9.5. Back Propagation Through Time in Many-to-Many type

The formulation of the Many-to-Many GRU with dense layers is defined as follows:

$$ \begin{cases} z^{(t)} = \sigma(W_{z} x^{(t)} + U_{z} h^{(t-1)} + b_{z}) \\ r^{(t)} = \sigma(W_{r} x^{(t)} + U_{r} h^{(t-1)} + b_{r}) \\ \hat{h}^{(t)} = \tanh(W x^{(t)} + ( r^{(t)} \odot h^{(t-1)}) U + b) \\ h^{(t)} = (1 - z^{(t)}) \odot h^{(t-1)} + z^{(t)} \odot \hat{h}^{(t)} \\ \hat{y}^{(t)} = V h^{(t)} + c \\ y^{(t)} = g(\hat{y}^{(t)}) \end{cases} \tag{9.17} $$
Fig.9-7: Many-to-Many GRU

9.5.1. Computing the gradients for Back Propagation Through Time

We use the mean squared error (MSE) as the loss function $L$, defined as follows:

$$ L = \sum_{t=0}^{T} \frac{1}{2} (y^{(t)} - Y^{(t)})^{2} \tag{9.18} $$

For convenience, we define $L^{(t)}$, the loss value at time step $t$:

$$ L^{(t)} \stackrel{\mathrm{def}}{=} \frac{1}{2} (y^{(t)} - Y^{(t)})^{2} \tag{9.19} $$

Thus, the loss function $L$ can be represented as follows:

$$ L = \sum_{t=0}^{T} L^{(t)} \tag{9.20} $$

To simplify the following discussion, we define the following expression:

$$ \text{grad}_{dense}^{(t)} \stackrel{\mathrm{def}}{=} \frac{\partial L^{(t)}}{\partial h^{(t)}} \tag{9.21} $$

$ \text{grad}_{dense}^{(t)}$ is the gradient propagated from the dense layer at time step $t$.
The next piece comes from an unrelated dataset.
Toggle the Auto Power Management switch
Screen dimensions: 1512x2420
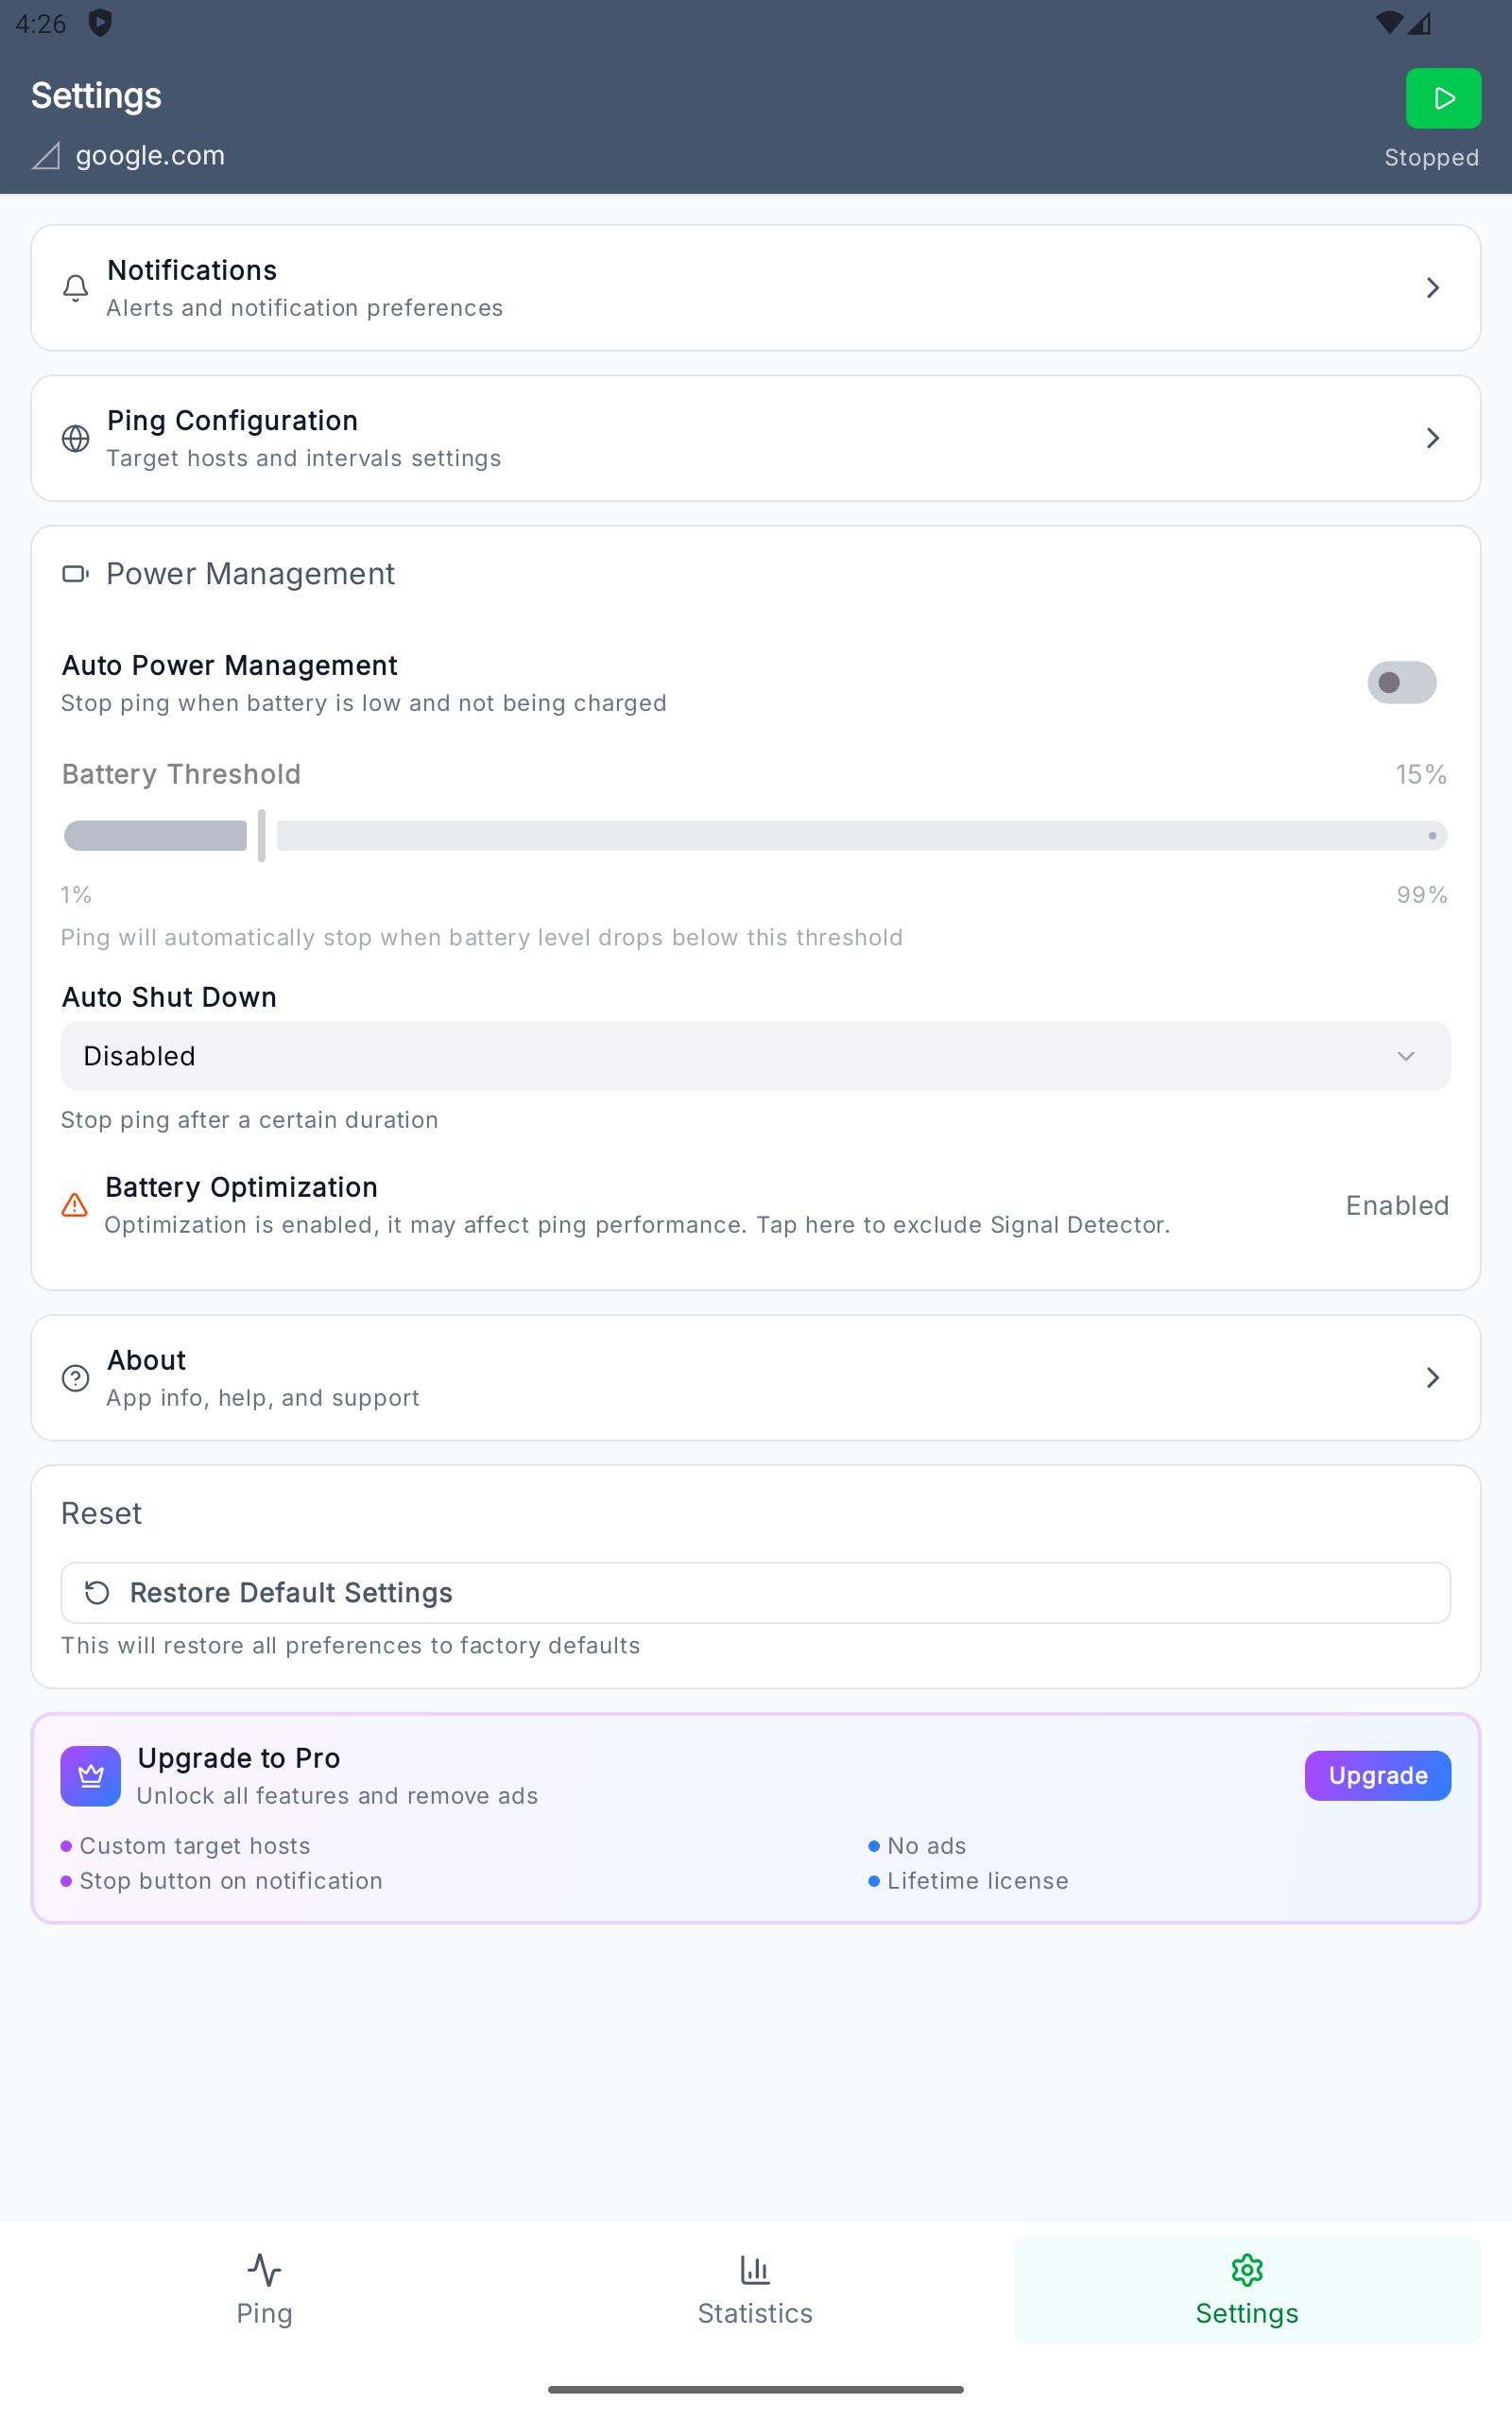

Using these expressions, we can build the backward computational graph. Fig.9-8 illustrates the relationship between $h^{(T)}$ and $h^{(T-1)}$.

Fig.9-8: Relationship Between $h^{(T)}$, $h^{(T-1)}$, and Dense Layer Outputs
Computational Graph

For an explanation of computational graphs, see Appendix.
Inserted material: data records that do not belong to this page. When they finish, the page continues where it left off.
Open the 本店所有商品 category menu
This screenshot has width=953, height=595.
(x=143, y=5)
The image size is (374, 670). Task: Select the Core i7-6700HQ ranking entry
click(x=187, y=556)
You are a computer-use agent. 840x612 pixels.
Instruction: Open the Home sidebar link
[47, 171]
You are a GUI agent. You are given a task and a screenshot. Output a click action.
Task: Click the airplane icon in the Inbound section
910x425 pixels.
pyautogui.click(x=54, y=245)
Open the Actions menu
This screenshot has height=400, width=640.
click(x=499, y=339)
Similar to the case with SimpleRNN, we can derive $dh^{(t)}$ for a many-to-many GRU from expression $(9.7)$ as follows:

$$ dh^{(t)} = \begin{cases} \text{grad}_{dense}^{(t)} & t = T \\ \\ \begin{align} & \text{grad}_{dense}^{(t)} + dh^{(t+1)} (\hat{h}^{(t+1)} - h^{(t)}) \sigma'(W_{z} x^{(t+1)} + U_{z} h^{(t)} + b_{z}) \ {}^t U_{z} \\ & \quad + dh^{(t+1)} z^{(t+1)} \tanh'(W x^{(t+1)} + ( r^{(t+1)} \odot h^{(t)}) U + b) (r^{(t+1)} \ {}^t U) \\ & \quad + dh^{(t+1)} z^{(t+1)} \tanh'(W x^{(t+1)} + ( r^{(t+1)} \odot h^{(t)}) U + b) (h^{(t)} \ {}^t U) \sigma'(W_{r} x^{(t+1)} + U_{r} h^{(t)} + b_{r}) \ {}^t U_{r} \\ & \quad + dh^{(t+1)} (1 - z^{(t+1)}) \end{align} & 0 \le t \lt T \end{cases} \tag{9.22} $$
Note

To avoid confusion, we express the transpose of a vector or matrix $ A $ as $ {}^tA$, instead of $A^{T}$, in this section.

Finally, we can obtain the gradients defined in expressions $(9.8)-(9.16)$, using the $dh^{(t)}$ defined here.